Breathing,mind, and stress all go together. We are not only sending messages from our brain, but our brain is monitoring our body. So, if you take deep breaths and calm yourself down, your brain gets the message, ‘hey, we are not in danger.’ If you are holding your breath, that’s what we do when we are in danger and the brain says, ‘Uh-oh, we are still in danger’ and all sorts of tension and adrenalin flows from there.

Dr Joseph Parent

When we’re in danger, in fight or flight mode everything is on high alert, heart rate, adrenaline and how fast we’re breathing

So if we can work on that aspect we can control… breath.

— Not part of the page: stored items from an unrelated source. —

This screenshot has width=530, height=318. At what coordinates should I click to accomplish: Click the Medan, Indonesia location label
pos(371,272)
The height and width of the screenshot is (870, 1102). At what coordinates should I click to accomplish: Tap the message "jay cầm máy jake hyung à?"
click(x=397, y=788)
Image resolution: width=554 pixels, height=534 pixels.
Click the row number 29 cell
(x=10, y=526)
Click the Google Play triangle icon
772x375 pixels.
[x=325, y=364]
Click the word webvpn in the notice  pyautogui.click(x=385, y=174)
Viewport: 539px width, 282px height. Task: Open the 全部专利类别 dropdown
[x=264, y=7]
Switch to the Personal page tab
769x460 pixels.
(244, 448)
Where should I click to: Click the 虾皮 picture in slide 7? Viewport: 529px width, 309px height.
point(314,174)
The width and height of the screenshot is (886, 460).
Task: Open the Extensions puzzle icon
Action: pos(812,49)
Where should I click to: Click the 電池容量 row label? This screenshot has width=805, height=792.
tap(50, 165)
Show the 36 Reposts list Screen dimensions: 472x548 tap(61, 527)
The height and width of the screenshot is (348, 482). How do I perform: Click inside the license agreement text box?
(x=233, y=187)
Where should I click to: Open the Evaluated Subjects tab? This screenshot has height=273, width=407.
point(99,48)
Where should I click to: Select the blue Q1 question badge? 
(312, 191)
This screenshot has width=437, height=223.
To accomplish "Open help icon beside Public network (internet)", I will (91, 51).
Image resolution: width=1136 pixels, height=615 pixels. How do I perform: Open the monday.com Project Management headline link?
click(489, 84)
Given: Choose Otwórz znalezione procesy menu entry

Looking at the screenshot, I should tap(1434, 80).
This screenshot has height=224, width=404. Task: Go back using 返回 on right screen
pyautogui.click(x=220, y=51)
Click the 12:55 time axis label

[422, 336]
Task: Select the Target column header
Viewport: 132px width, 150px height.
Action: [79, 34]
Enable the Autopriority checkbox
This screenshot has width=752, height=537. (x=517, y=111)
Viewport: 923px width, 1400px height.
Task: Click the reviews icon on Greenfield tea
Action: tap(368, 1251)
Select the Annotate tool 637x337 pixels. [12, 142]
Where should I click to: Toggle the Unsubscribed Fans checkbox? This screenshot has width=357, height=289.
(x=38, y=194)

We can impact our entire state.

And we run into a lot of fear on the golf course.
Because that’s how we’re wired.

We don’t like to look bad in front of others and want to do anything we can to avoid it.

#5 – The Golf Course is a Threatening Place

Human beings are completely dependent on other human beings to survive.

What the golf course presents to us is an opportunity to make ourselves look great, we can hit the ball down the fairway, we can hold that putt out we can hit the ball really close to the pin in a fantastic shot. But equally we can’t do that as well. There is a chance that they might all go wrong and that’s very threatening to our brain.

Dr Jon Finn

We need to understand that all these things you feel on a golf course are natural.

They happen to everyone. Although we all try to pretend it doesn’t. Being aware of this concept helps us figure out what to do.

#6 – Dealing with Stress

One thing I do when working with golfers and all athletes is increase their awareness of stress in terms of what situations have impacted them in the past, how that’s made them feel and how did they evaluate.

Did they focus on what can go wrong, because quite often, when we are stressed, we focus on the threat, for example ‘Is my handicap going to go up?’

What I encourage athletes and golfers to do is, focus on the challenge side of stress. ‘What can I gain from situations?’ One thing I’ll say to them is, when thinking about something on your head, start with a sentence off, ‘This is an opportunity to ________’ “This is an opportunity for me to put into practice what I have been working on the training ground. This is an opportunity for me to improve my handicap” rather than thinking about all the different things that can go wrong.

Stress can be good and bad, but it all depends on how you interpret it, and also how you manage it. So, it’s important that when we experience stress, we do successfully manage it.

Dr Adam Nicholls

To many people don’t have the self awareness to recognize stress or pressure….

So we far to often let whatever happens happens. There is no plan implemented or coping strategy put into place.

Increase your level of awareness and have positive coping strategies and you’ll see yourself start to do better in clutch situations.

It’s a skill that needs to be built like any other so don’t expect yourself to be perfect from the very beginning. Take the time and put yourself in challenging and stressful situations with the goal to cope positively.